Reproduce each of the entries that follow, exactly.

** Opening DATA TO EXAMINE block **

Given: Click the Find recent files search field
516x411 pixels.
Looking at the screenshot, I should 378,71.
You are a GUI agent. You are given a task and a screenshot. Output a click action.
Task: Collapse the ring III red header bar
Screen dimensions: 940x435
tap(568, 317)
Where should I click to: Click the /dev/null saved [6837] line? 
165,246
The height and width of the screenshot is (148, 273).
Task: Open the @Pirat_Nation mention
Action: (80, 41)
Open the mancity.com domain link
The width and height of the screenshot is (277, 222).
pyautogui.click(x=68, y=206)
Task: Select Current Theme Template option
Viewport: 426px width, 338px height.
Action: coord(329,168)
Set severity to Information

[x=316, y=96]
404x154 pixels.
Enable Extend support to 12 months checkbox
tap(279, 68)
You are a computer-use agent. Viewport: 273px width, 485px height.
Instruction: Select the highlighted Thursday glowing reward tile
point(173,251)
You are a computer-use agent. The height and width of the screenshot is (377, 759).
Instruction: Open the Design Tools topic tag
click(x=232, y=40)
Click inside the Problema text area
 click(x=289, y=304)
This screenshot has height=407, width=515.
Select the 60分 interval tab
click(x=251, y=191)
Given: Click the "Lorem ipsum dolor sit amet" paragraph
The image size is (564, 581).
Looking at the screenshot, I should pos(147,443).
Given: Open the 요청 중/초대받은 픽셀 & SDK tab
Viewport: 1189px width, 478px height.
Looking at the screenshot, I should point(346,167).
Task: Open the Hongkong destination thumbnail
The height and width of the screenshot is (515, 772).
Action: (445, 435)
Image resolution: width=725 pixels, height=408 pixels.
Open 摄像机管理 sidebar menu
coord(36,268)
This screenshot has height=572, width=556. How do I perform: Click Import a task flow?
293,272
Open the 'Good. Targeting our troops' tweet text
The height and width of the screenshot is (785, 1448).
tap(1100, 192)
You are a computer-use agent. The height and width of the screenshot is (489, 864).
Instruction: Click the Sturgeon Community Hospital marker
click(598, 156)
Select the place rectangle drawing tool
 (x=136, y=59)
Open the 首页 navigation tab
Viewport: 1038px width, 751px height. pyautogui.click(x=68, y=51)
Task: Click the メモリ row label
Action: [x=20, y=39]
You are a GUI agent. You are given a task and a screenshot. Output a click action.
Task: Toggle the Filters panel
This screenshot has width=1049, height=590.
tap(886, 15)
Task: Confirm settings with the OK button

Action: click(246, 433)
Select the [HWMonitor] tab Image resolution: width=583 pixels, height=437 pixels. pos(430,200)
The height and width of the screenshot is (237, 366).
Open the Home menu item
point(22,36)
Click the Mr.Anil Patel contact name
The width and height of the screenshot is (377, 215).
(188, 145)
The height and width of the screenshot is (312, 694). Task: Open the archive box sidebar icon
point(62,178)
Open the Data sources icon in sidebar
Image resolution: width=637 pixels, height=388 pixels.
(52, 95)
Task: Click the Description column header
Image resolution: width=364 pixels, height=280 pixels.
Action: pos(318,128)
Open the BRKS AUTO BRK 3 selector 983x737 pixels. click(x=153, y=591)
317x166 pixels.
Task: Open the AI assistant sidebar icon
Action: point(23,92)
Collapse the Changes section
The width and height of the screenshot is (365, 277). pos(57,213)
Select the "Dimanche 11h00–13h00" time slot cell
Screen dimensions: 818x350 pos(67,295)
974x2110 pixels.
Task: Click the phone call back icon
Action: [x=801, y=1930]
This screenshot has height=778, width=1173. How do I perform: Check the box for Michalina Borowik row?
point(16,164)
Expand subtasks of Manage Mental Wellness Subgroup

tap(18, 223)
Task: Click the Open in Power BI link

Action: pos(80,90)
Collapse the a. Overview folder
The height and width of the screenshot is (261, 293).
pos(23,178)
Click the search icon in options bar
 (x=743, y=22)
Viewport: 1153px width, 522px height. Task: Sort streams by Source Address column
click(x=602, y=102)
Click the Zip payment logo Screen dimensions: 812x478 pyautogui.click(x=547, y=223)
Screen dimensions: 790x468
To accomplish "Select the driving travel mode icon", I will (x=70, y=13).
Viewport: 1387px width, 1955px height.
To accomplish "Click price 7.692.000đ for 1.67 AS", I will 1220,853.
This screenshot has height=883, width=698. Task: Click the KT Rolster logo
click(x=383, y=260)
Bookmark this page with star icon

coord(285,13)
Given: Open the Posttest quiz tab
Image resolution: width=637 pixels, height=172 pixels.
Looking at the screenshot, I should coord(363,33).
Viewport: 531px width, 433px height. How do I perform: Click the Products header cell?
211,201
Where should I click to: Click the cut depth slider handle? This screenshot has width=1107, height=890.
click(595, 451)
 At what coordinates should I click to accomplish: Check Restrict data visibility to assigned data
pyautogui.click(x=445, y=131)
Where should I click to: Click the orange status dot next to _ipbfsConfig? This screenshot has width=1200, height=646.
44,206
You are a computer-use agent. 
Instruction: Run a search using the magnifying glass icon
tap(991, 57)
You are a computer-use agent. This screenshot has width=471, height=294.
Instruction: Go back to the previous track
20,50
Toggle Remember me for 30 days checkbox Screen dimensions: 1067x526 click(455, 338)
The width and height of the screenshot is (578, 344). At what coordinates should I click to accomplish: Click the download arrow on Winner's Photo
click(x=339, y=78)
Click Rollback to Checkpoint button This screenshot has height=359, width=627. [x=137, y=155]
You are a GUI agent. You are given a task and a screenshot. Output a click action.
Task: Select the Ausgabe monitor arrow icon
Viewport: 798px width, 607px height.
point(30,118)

** Closing DATA TO EXAMINE block **

| WRITTEN SOLUTION |
Given: Click the Find recent files search field
516x411 pixels.
Looking at the screenshot, I should 378,71.
You are a GUI agent. You are given a task and a screenshot. Output a click action.
Task: Collapse the ring III red header bar
Screen dimensions: 940x435
tap(568, 317)
Where should I click to: Click the /dev/null saved [6837] line? 
165,246
The height and width of the screenshot is (148, 273).
Task: Open the @Pirat_Nation mention
Action: (80, 41)
Open the mancity.com domain link
The width and height of the screenshot is (277, 222).
pyautogui.click(x=68, y=206)
Task: Select Current Theme Template option
Viewport: 426px width, 338px height.
Action: coord(329,168)
Set severity to Information

[x=316, y=96]
404x154 pixels.
Enable Extend support to 12 months checkbox
tap(279, 68)
You are a computer-use agent. Viewport: 273px width, 485px height.
Instruction: Select the highlighted Thursday glowing reward tile
point(173,251)
You are a computer-use agent. The height and width of the screenshot is (377, 759).
Instruction: Open the Design Tools topic tag
click(x=232, y=40)
Click inside the Problema text area
 click(x=289, y=304)
This screenshot has height=407, width=515.
Select the 60分 interval tab
click(x=251, y=191)
Given: Click the "Lorem ipsum dolor sit amet" paragraph
The image size is (564, 581).
Looking at the screenshot, I should pos(147,443).
Given: Open the 요청 중/초대받은 픽셀 & SDK tab
Viewport: 1189px width, 478px height.
Looking at the screenshot, I should point(346,167).
Task: Open the Hongkong destination thumbnail
The height and width of the screenshot is (515, 772).
Action: (445, 435)
Image resolution: width=725 pixels, height=408 pixels.
Open 摄像机管理 sidebar menu
coord(36,268)
This screenshot has height=572, width=556. How do I perform: Click Import a task flow?
293,272
Open the 'Good. Targeting our troops' tweet text
The height and width of the screenshot is (785, 1448).
tap(1100, 192)
You are a computer-use agent. The height and width of the screenshot is (489, 864).
Instruction: Click the Sturgeon Community Hospital marker
click(598, 156)
Select the place rectangle drawing tool
 (x=136, y=59)
Open the 首页 navigation tab
Viewport: 1038px width, 751px height. pyautogui.click(x=68, y=51)
Task: Click the メモリ row label
Action: [x=20, y=39]
You are a GUI agent. You are given a task and a screenshot. Output a click action.
Task: Toggle the Filters panel
This screenshot has width=1049, height=590.
tap(886, 15)
Task: Confirm settings with the OK button

Action: click(246, 433)
Select the [HWMonitor] tab Image resolution: width=583 pixels, height=437 pixels. pos(430,200)
The height and width of the screenshot is (237, 366).
Open the Home menu item
point(22,36)
Click the Mr.Anil Patel contact name
The width and height of the screenshot is (377, 215).
(188, 145)
The height and width of the screenshot is (312, 694). Task: Open the archive box sidebar icon
point(62,178)
Open the Data sources icon in sidebar
Image resolution: width=637 pixels, height=388 pixels.
(52, 95)
Task: Click the Description column header
Image resolution: width=364 pixels, height=280 pixels.
Action: pos(318,128)
Open the BRKS AUTO BRK 3 selector 983x737 pixels. click(x=153, y=591)
317x166 pixels.
Task: Open the AI assistant sidebar icon
Action: point(23,92)
Collapse the Changes section
The width and height of the screenshot is (365, 277). pos(57,213)
Select the "Dimanche 11h00–13h00" time slot cell
Screen dimensions: 818x350 pos(67,295)
974x2110 pixels.
Task: Click the phone call back icon
Action: [x=801, y=1930]
This screenshot has height=778, width=1173. How do I perform: Check the box for Michalina Borowik row?
point(16,164)
Expand subtasks of Manage Mental Wellness Subgroup

tap(18, 223)
Task: Click the Open in Power BI link

Action: pos(80,90)
Collapse the a. Overview folder
The height and width of the screenshot is (261, 293).
pos(23,178)
Click the search icon in options bar
 (x=743, y=22)
Viewport: 1153px width, 522px height. Task: Sort streams by Source Address column
click(x=602, y=102)
Click the Zip payment logo Screen dimensions: 812x478 pyautogui.click(x=547, y=223)
Screen dimensions: 790x468
To accomplish "Select the driving travel mode icon", I will (x=70, y=13).
Viewport: 1387px width, 1955px height.
To accomplish "Click price 7.692.000đ for 1.67 AS", I will 1220,853.
This screenshot has height=883, width=698. Task: Click the KT Rolster logo
click(x=383, y=260)
Bookmark this page with star icon

coord(285,13)
Given: Open the Posttest quiz tab
Image resolution: width=637 pixels, height=172 pixels.
Looking at the screenshot, I should coord(363,33).
Viewport: 531px width, 433px height. How do I perform: Click the Products header cell?
211,201
Where should I click to: Click the cut depth slider handle? This screenshot has width=1107, height=890.
click(595, 451)
 At what coordinates should I click to accomplish: Check Restrict data visibility to assigned data
pyautogui.click(x=445, y=131)
Where should I click to: Click the orange status dot next to _ipbfsConfig? This screenshot has width=1200, height=646.
44,206
You are a computer-use agent. 
Instruction: Run a search using the magnifying glass icon
tap(991, 57)
You are a computer-use agent. This screenshot has width=471, height=294.
Instruction: Go back to the previous track
20,50
Toggle Remember me for 30 days checkbox Screen dimensions: 1067x526 click(455, 338)
The width and height of the screenshot is (578, 344). At what coordinates should I click to accomplish: Click the download arrow on Winner's Photo
click(x=339, y=78)
Click Rollback to Checkpoint button This screenshot has height=359, width=627. [x=137, y=155]
You are a GUI agent. You are given a task and a screenshot. Output a click action.
Task: Select the Ausgabe monitor arrow icon
Viewport: 798px width, 607px height.
point(30,118)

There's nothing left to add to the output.